*** Block opens ***

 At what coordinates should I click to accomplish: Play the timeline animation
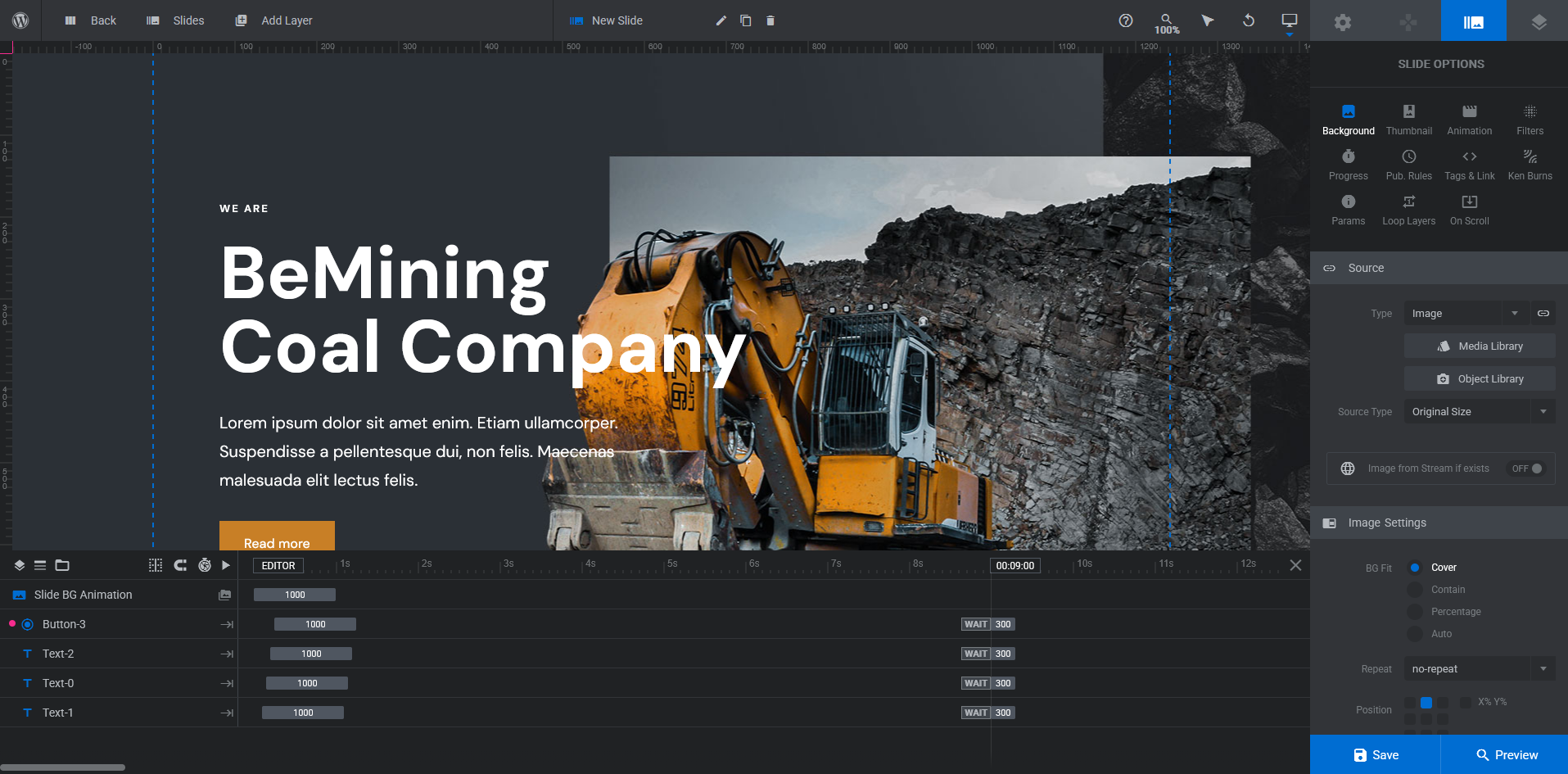coord(226,565)
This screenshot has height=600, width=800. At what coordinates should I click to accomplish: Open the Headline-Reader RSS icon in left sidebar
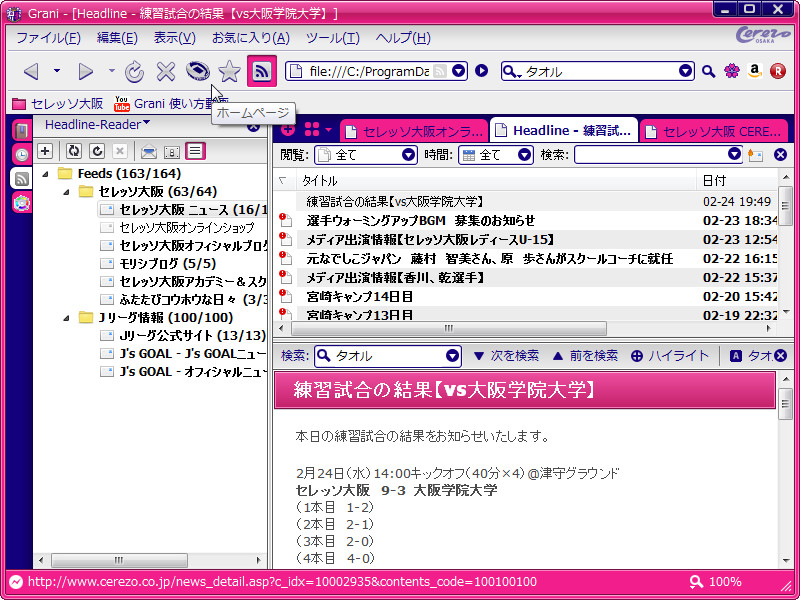pos(20,177)
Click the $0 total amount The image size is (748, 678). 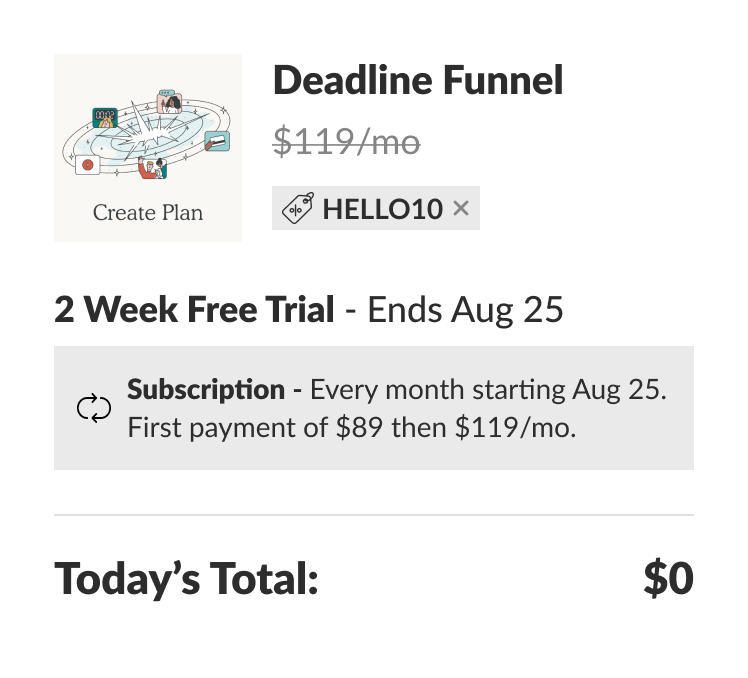[668, 578]
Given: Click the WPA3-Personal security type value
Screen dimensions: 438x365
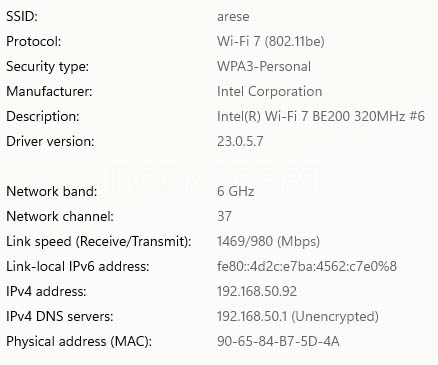Looking at the screenshot, I should [x=264, y=66].
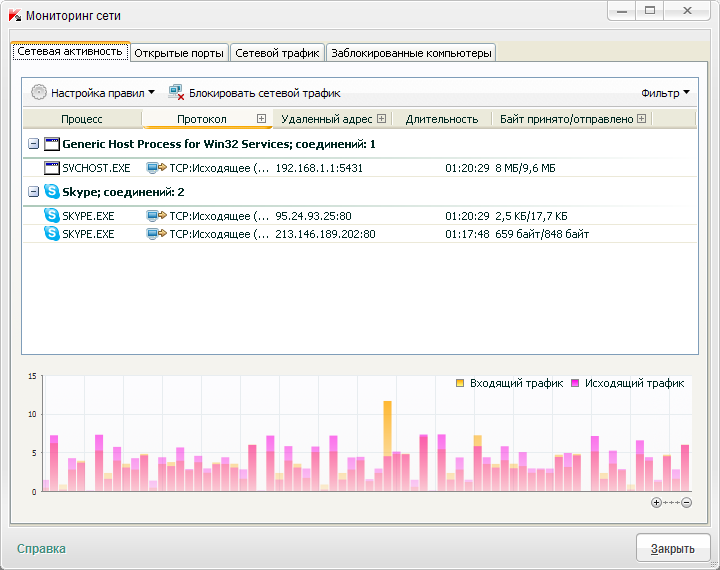The width and height of the screenshot is (720, 570).
Task: Click the rules settings gear icon
Action: (39, 92)
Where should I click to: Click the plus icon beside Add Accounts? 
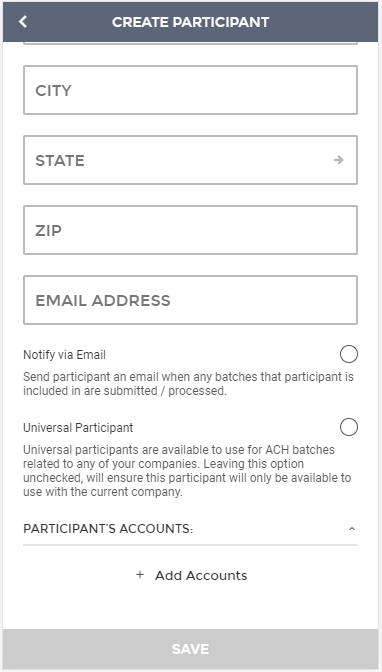[140, 575]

*** Block closes ***

Print the lines from the one that contains "Given: Click the" through the last line of the data, exactly and in full, and no other lines. Pictures are not part of the copy.

Given: Click the WPA3-Personal security type value
Screen dimensions: 438x365
Looking at the screenshot, I should [x=264, y=66].
The width and height of the screenshot is (720, 570).
Task: Click the rules settings gear icon
Action: (39, 92)
Where should I click to: Click the plus icon beside Add Accounts? 
[140, 575]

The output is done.